Berdasarkan data Badan Pusat Statistik (BPS), jika dirinci, ekspor barang pada 2022 tumbuh 14,41 persen secara tahunan, sedangkan ekspor jasa tumbuh 56,06 persen. Pada saat pandemi Covid-19 membelit perekonomian dunia pada 2020, ekspor barang Indonesia tumbuh minus 3,46 persen secara tahunan. Perekonomian dunia yang mulai pulih pada 2021 membuat ekspor barang Indonesia tumbuh 19,95 persen.
Lonjakan pertumbuhan ekspor pada 2022 terutama akibat durian runtuh kenaikan harga komoditas unggulan seiring kondisi perekonomian global yang membaik. Selama ini, ekspor Indonesia cukup banyak ditopang komoditas. Kinerja ekspor pun dipengaruhi permintaan dan harga komoditas.
Pada 2022, komoditas ekspor unggulan, antara lain, adalah batubara, minyak sawit, serta besi dan baja. Ekspor batubara senilai 14,53 miliar dollar AS pada 2020, menjadi 46,74 miliar dollar AS pada 2022. Ekspor minyak sawit 17,36 miliar dollar AS pada 2020, naik menjadi 27,77 miliar dollar AS pada 2022. Adapun ekspor besi dan baja pada 2020 senilai 10,86 miliar dollar AS, pada 2022 menjadi 27,82 miliar dollar AS.
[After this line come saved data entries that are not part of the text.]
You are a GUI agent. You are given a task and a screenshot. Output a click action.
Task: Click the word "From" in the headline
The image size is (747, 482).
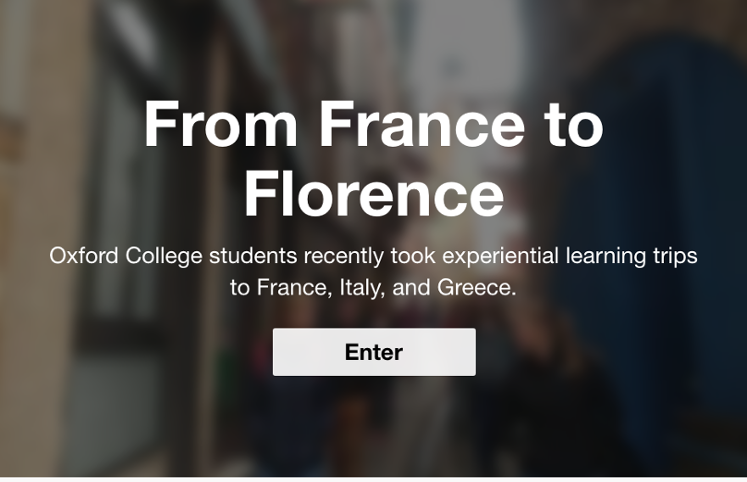coord(220,127)
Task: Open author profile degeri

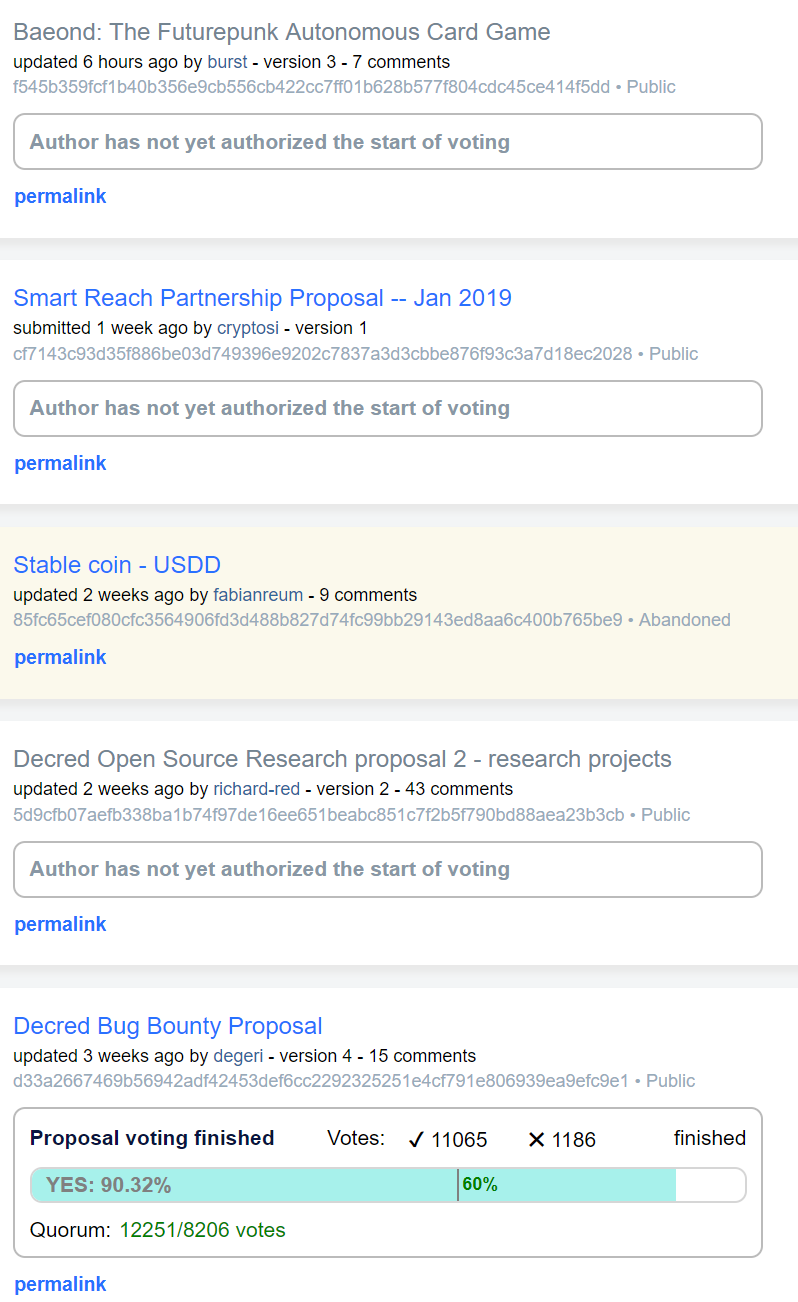Action: point(237,1056)
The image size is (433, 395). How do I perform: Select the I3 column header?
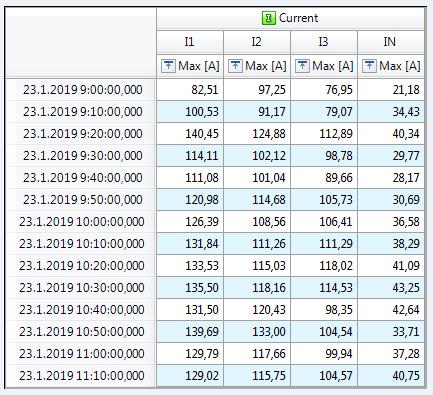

Lonjakan pertumbuhan ekspor pada 2022 terutama akibat durian runtuh kenaikan harga komoditas unggulan seiring kondisi perekonomian global yang membaik.
Namun, matahari tak selamanya cerah. Permintaan komoditas dunia mulai melemah. Ditambah harga yang turun, ekspor komoditas tahun ini diperkirakan tak lagi sekuat tahun lalu. Data BPS menunjukkan, salah satu komoditas andalan ekspor Indonesia, yaitu minyak sawit, nilai ekspornya pada Januari-Maret 2023 sebesar 5,92 miliar dollar AS. Nilai ini turun 11,4 persen dibandingkan dengan Januari-Maret 2022 yang sebesar 6,67 miliar dollar AS.
Berdasarkan data Bank Dunia, harga minyak sawit pada Maret 2023 sebesar 972,1 dollar AS per metrik ton, anjlok 45,3 persen secara tahunan. Harga sejumlah komoditas unggulan juga merosot, seperti batubara yang pada Maret 2023 turun 40,38 persen dibandingkan dengan Maret 2022 dan bijih besi yang pada Maret 2023 turun 15,58 persen secara tahunan.
Hal ini masih ditambah Purchasing Managers’ Index negara-negara mitra dagang utama Indonesia, yang sebagian masih ada di zona kontraksi. Meskipun pada Januari-Maret 2023 neraca perdagangan masih surplus, tak ada salahnya memacu kinerja komponen pengeluaran produk domestik bruto (PDB). Indonesia bisa mulai menggenjot ekspor nonkomoditas sambil meningkatkan investasi berkualitas. Tak kalah penting, menjaga daya beli masyarakat agar sumbangan konsumsi masyarakat terhadap PDB tetap terjaga.
Dengan cara tersebut, Indonesia akan lebih siap jika harga komoditas terus merosot.